The company said higher contributions from downstream – the oil refining side of the business – driven by improved operational performance and stronger chemicals and refining industry conditions were one of the main reasons for its good performance.

Upstream – oil exploration – also supported the results with higher prices and production in new fields, the company said.

On a current cost of supplies (CCS) basis, Shell’s Q2 2017 earnings, excluding identified items, were $3.6bn, up 245 per cent from $1bn for the second quarter of 2016, when there was a deep dip, and higher than Q2 for 2014 and 2015. Cash flow from operating activities for Q2 2017 was $11.3bn compared with $2.3bn in the second quarter of 2016.

Free cash flow for Q2 2017 was $12.2bn, incorporating divestment proceeds of $6.7bn.

Royal Dutch Shell Chief Executive Officer, Ben van Beurden, said: “Shell’s strong results this quarter show that we are re-shaping the company following the integration of BG.

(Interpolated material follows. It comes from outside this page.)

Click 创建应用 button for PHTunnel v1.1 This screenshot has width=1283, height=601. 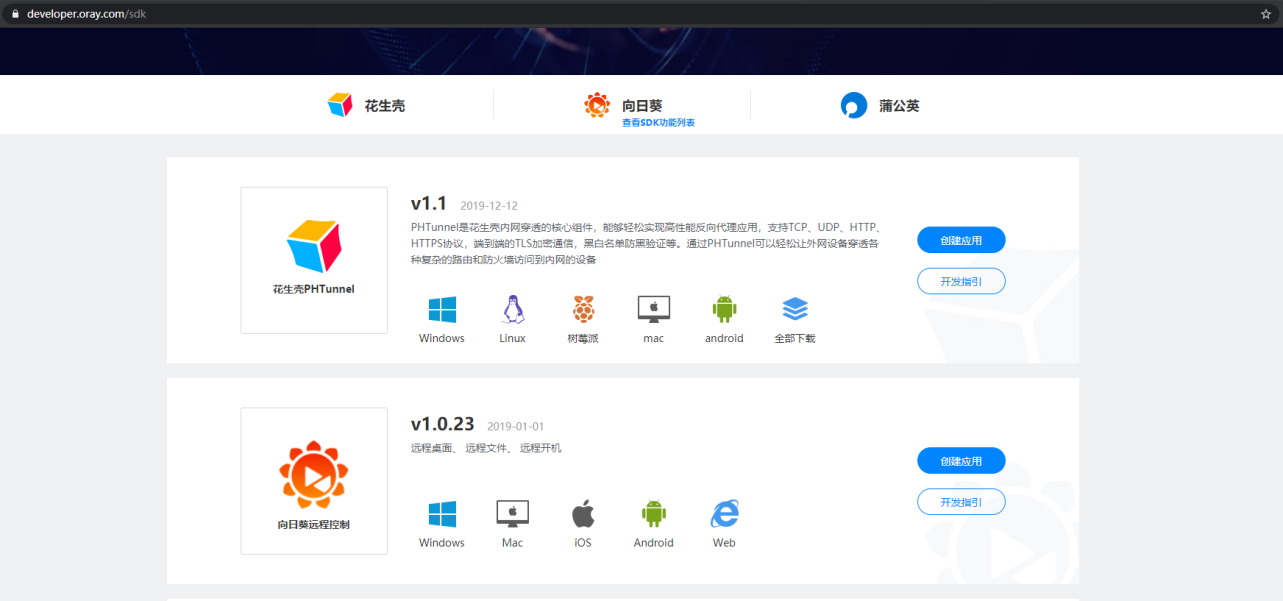961,240
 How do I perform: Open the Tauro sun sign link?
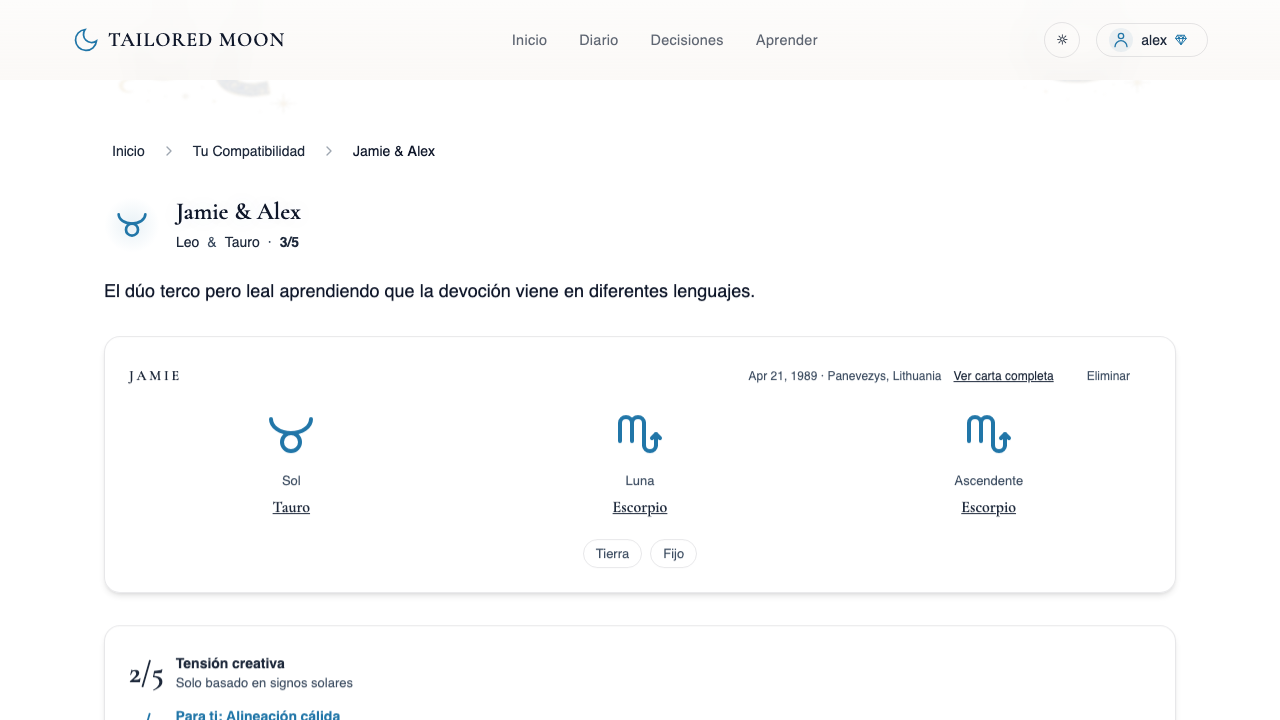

“Cash generation has been resilient over four consecutive quarters, at an average oil price of just under $50 per barrel.

"This quarter, we generated robust, earnings excluding identified items of $3.6bn, while over the past 12 months cash flow of $38bn has covered our cash dividend and reduced gearing to 25 per cent.

“The external price environment and energy sector developments mean we will remain very disciplined, with an absolute focus on the four levers within our control, namely, capital efficiency, costs, new project delivery and divestments.

“I am confident that we are on track to deliver a world-class investment to our shareholders.”

Gearing at the end of Q2 2017 was 25.3 per cent, down from 28.1 per cent at the end of Q2 2016, and oil and gas production for the period was 3.5 million barrels of oil equivalent per day.

A second quarter 2017 dividend has been announced of $0.47 per ordinary share.

Brendan Warn, an analyst at BMO Capital Markets based in London, said: “They bought BG, they’re shipping costs out of the business, cash flow is very robust and the industry itself is learning to live with oil at these prices.

"Shell is showing it’s not just disposals, but the entire business itself that is driving earnings.”

Shell’s peers Statoil ASA and Total SA have also seen the benefit of cutting costs, in response to the big fall in the price of oil in 2014.

Growth in profit for firms yet to publish their results for the second quarter – including Chevron Corp and Exxon Mobil Corp – is expected to easily beat the gain of eight per cent in benchmark Brent crude in the period.

They have already shown strong first quarter results.

Jon Rigby, analyst at UBS, said in a note on Thursday morning: “This is another good quarter emphasising greater consistency of delivery,”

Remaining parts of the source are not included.